# Exercise description
The expected output is every record below, transcribed exactly, with the pictures left out.

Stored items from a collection
------------------------------------

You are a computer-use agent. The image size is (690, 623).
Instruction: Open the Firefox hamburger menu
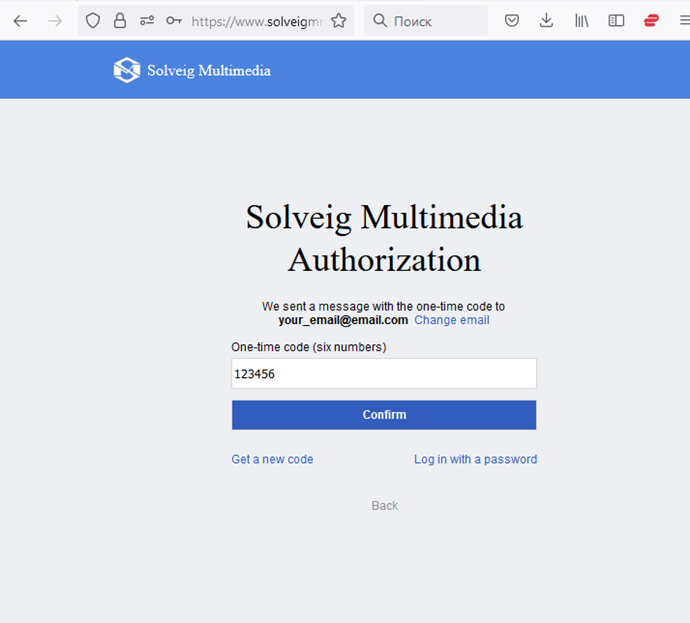tap(683, 20)
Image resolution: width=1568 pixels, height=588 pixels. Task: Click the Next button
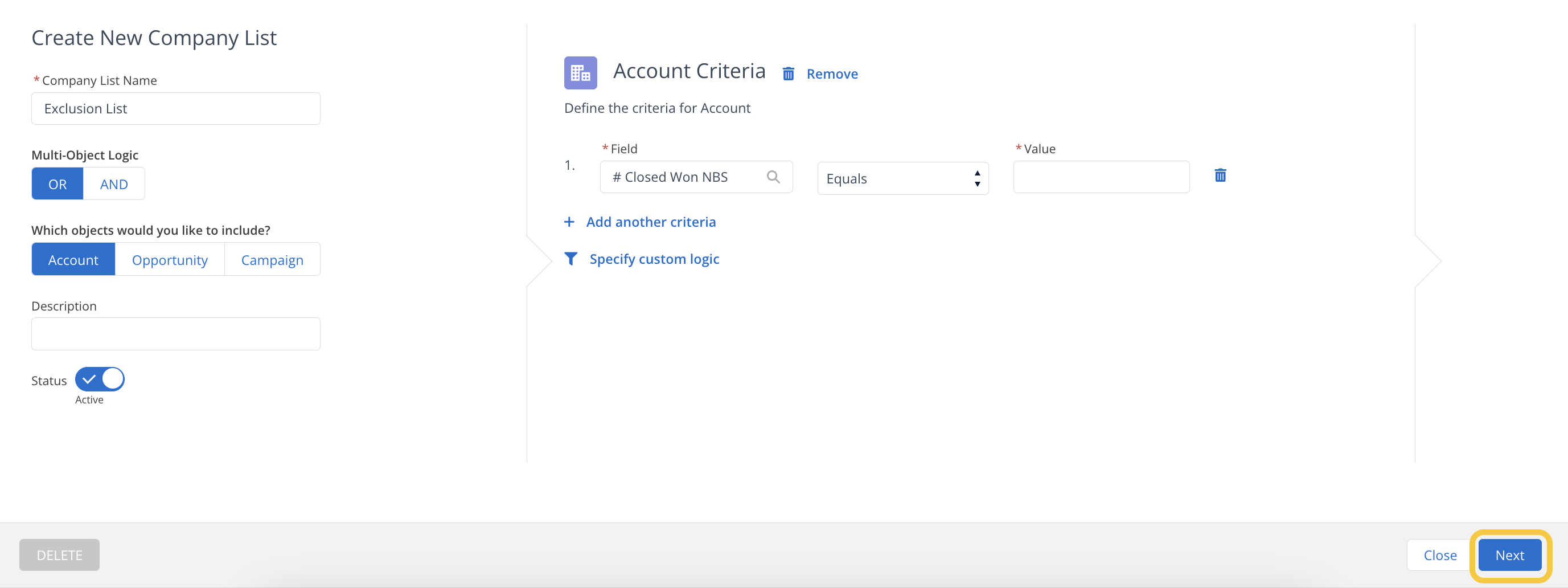[x=1509, y=555]
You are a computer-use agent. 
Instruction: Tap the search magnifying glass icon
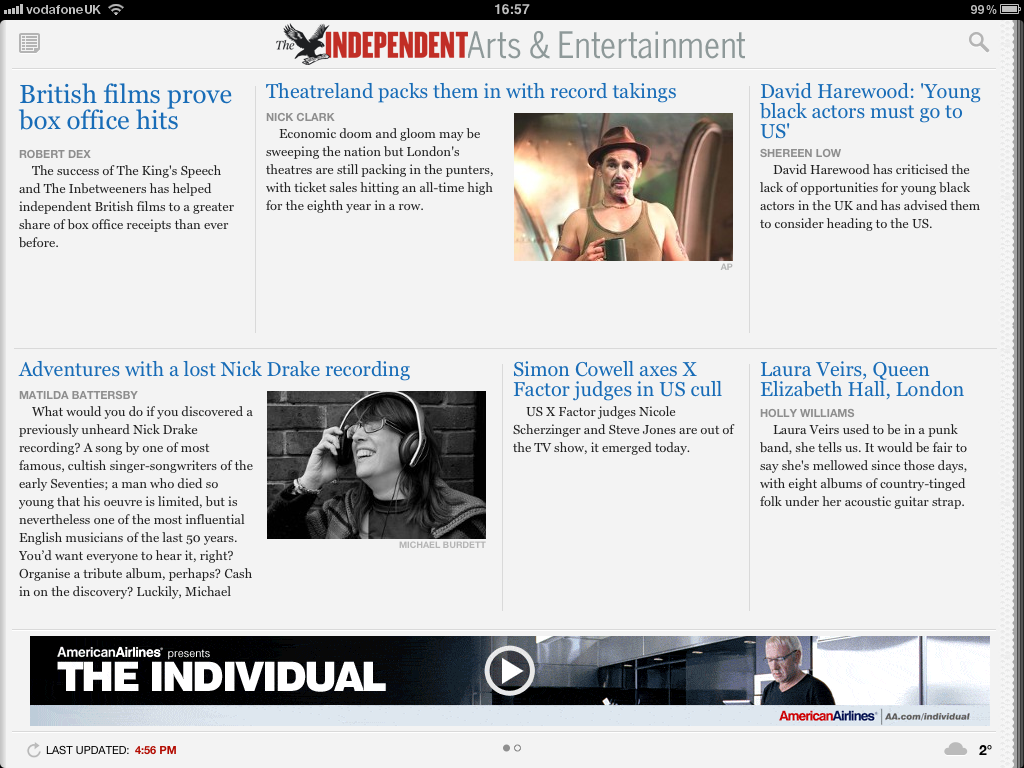(978, 42)
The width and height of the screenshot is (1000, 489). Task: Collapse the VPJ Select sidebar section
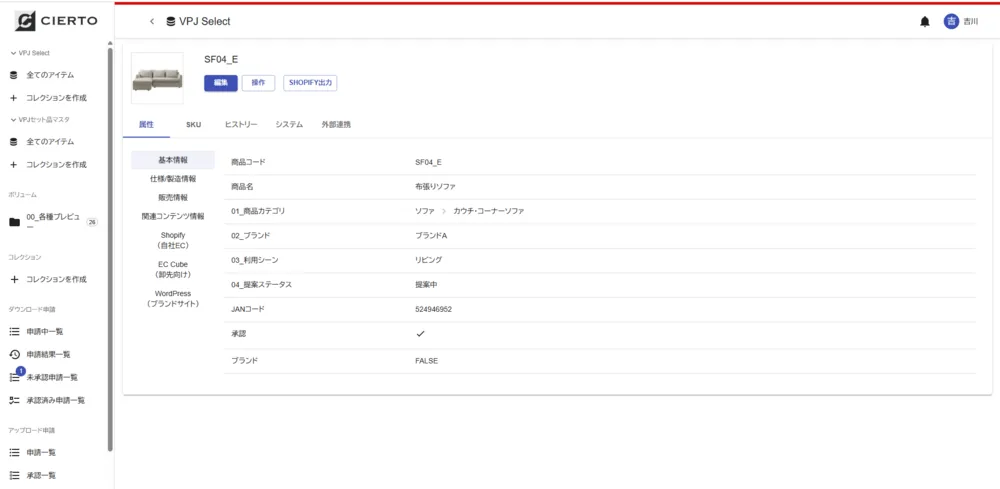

------------------------------------

# Exercise response
You are a computer-use agent. The image size is (690, 623).
Instruction: Open the Firefox hamburger menu
tap(683, 20)
Image resolution: width=1568 pixels, height=588 pixels. Task: Click the Next button
[x=1509, y=555]
You are a computer-use agent. 
Instruction: Tap the search magnifying glass icon
(978, 42)
The width and height of the screenshot is (1000, 489). Task: Collapse the VPJ Select sidebar section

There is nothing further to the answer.